A reconciliation job without a timeout is an open-ended promise
A Databricks community thread titled "Lakebridge reconciliation code keeps running continuously" captures a pattern that shows up regularly in migration projects. You write reconciliation logic — usually a full outer join between a source system and a lakehouse target — schedule it as a Databricks job, and it never finishes. The cluster stays alive, the run status stays at RUNNING, and nobody gets an alert because the job hasn't technically failed.
The root issue is that Databricks jobs have no default maximum run duration. If you create a job through the UI or the Jobs API without setting timeout_seconds, the run will execute until it succeeds, fails, or is manually cancelled. For short ETL tasks this is fine. For reconciliation workloads that compare millions of rows across two systems with different schemas, different partitioning, and different data distributions, the absence of a timeout is an invitation for the job to run for hours or days.
The Jobs API accepts timeout_seconds at the task level:
``json
{
"task_key": "reconcile_orders",
"timeout_seconds": 7200,
"notebook_task": {
"notebook_path": "/Repos/prod/reconciliation/orders_recon"
}
}
``
Set this to something reasonable — two to four times the expected duration of the reconciliation. When the timeout fires, the run terminates with a RUN_DURATION_EXCEEDED state. That state is actionable. An endlessly running job is not.
You should also configure max_concurrent_runs to 1 for reconciliation jobs. If a scheduled trigger fires while the previous run is still going, a second instance starts comparing the same data. Two concurrent reconciliation runs on the same tables will deadlock on Delta table commits or, at minimum, double your compute cost with no benefit.
Full-outer joins on skewed keys produce shuffle partitions that never finish
Reconciliation logic almost always involves a full outer join. You need to find rows present in the source but missing from the target, rows in the target not in the source, and rows where values differ. The canonical pattern looks like this:
``python
df_diff = df_source.join(df_target, on="order_id", how="full_outer")
.filter(
col("source.amount") != col("target.amount") |
col("source.order_id").isNull() |
col("target.order_id").isNull()
)
``
This works on small tables. On tables with tens of millions of rows, the join triggers a shuffle. Spark's default spark.sql.shuffle.partitions is 200. If your join key has high cardinality but uneven distribution — say 40% of orders belong to three large customers — a handful of shuffle partitions will receive a disproportionate share of the data. Those partitions take orders of magnitude longer than the rest.

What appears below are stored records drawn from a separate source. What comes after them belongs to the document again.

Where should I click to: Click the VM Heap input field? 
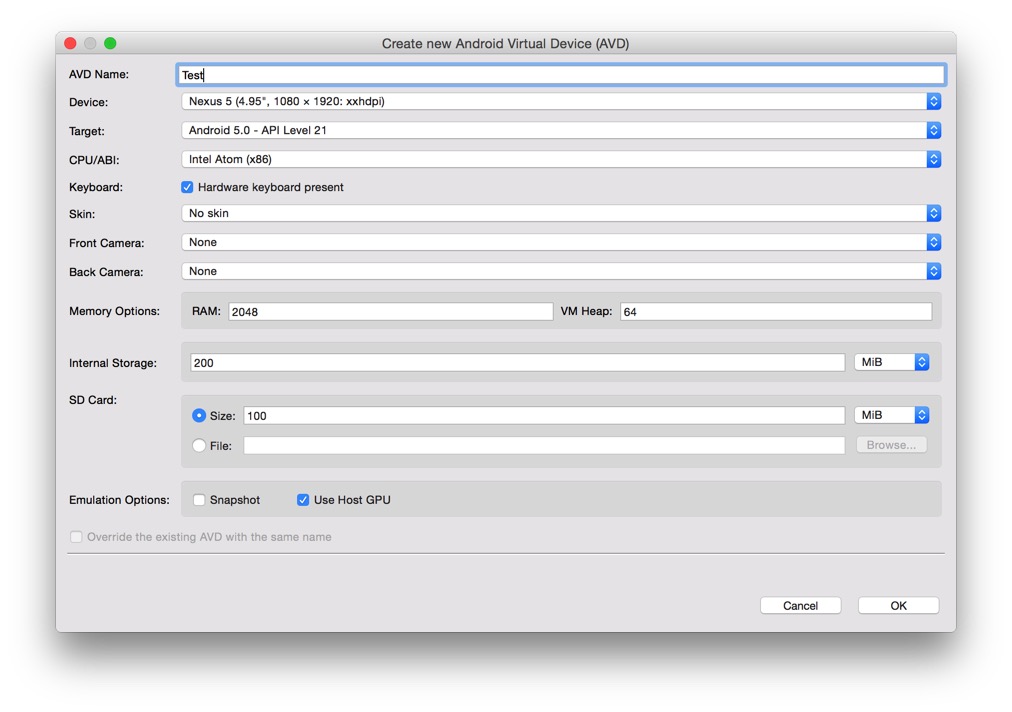pos(775,312)
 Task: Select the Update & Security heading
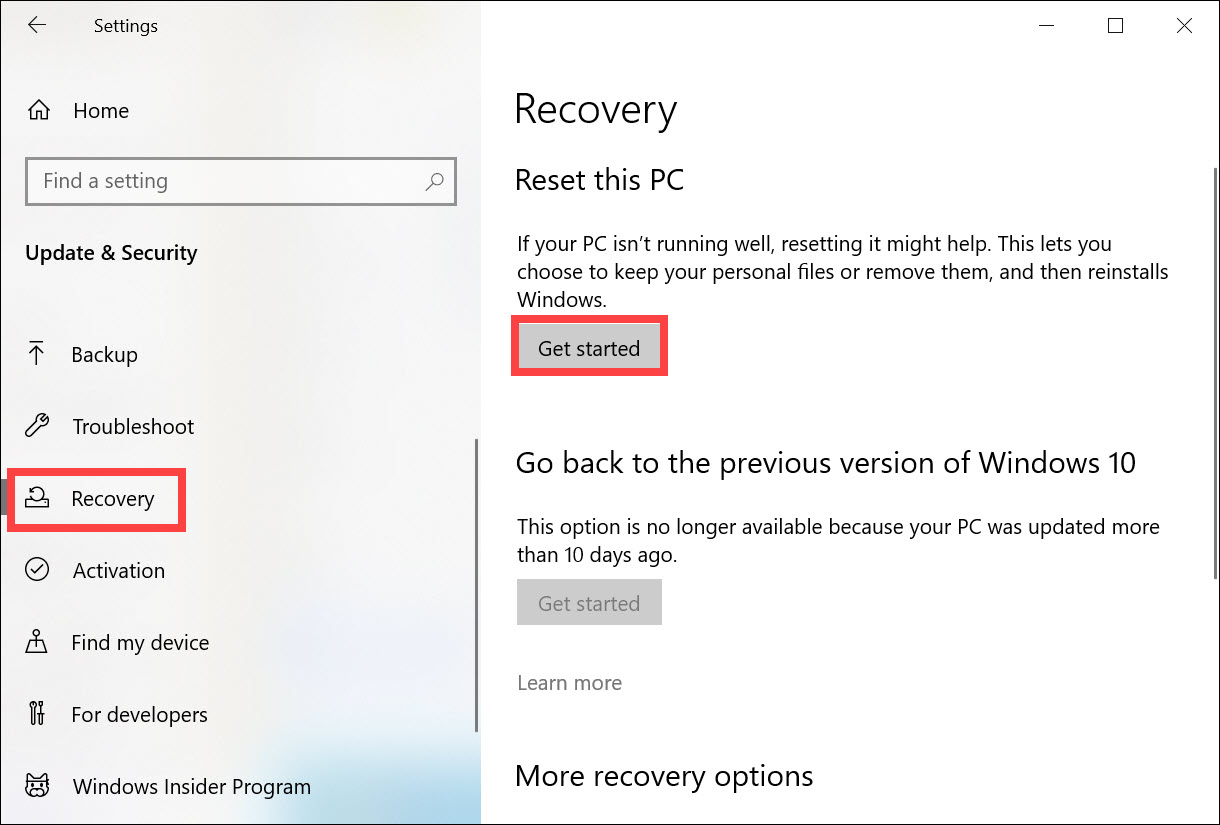[x=111, y=252]
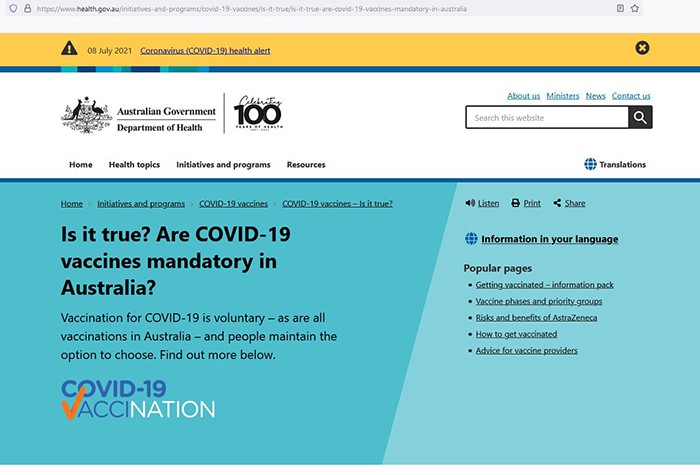Click the Contact us link
This screenshot has width=700, height=475.
(631, 96)
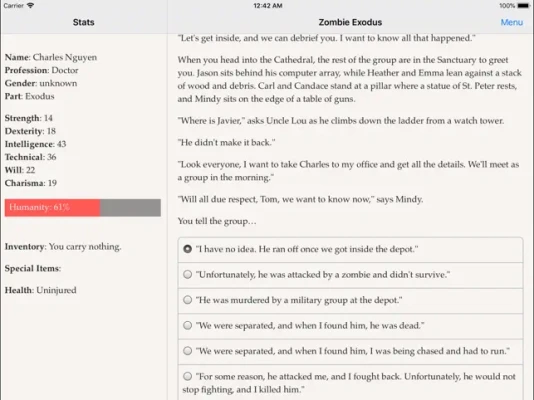
Task: Click the Carrier label in status bar
Action: (14, 5)
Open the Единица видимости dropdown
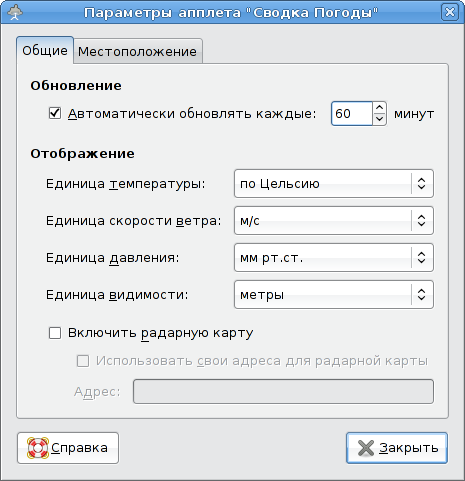465x481 pixels. click(334, 295)
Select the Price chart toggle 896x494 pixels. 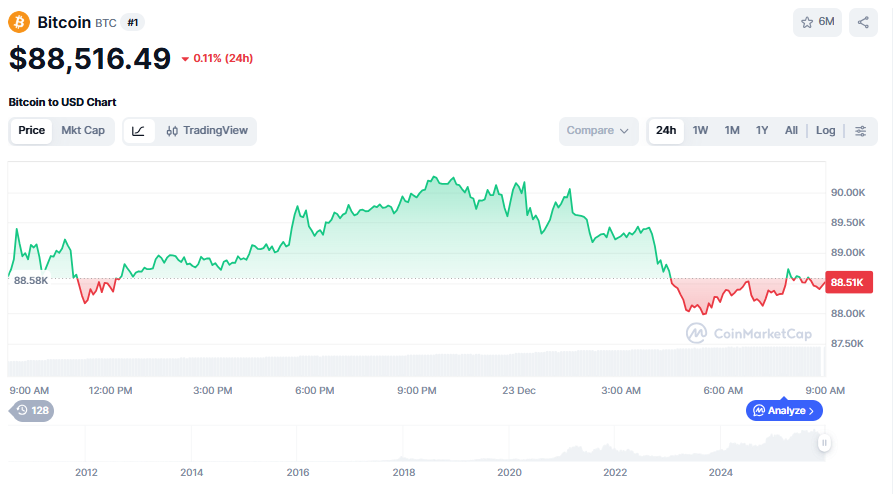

You'll see this in the Spark UI: 197 of 200 tasks complete in minutes, and three tasks sit at 99% for hours. The stage never finishes. The job never finishes.
Two fixes work reliably. First, increase shuffle partitions to spread the skew:
``python
spark.conf.set("spark.sql.shuffle.partitions", 2000)
``
Second, and more effective, partition your reconciliation by a date column or a modulo of the join key. Instead of one massive full-outer join, run 30 reconciliation passes — one per day of data:
``python
for day in date_range:
df_source_day = df_source.filter(col("order_date") == day)
df_target_day = df_target.filter(col("order_date") == day)
reconcile(df_source_day, df_target_day)
``
Each pass fits in memory comfortably. The overall wall-clock time is often shorter because no single shuffle partition becomes a bottleneck.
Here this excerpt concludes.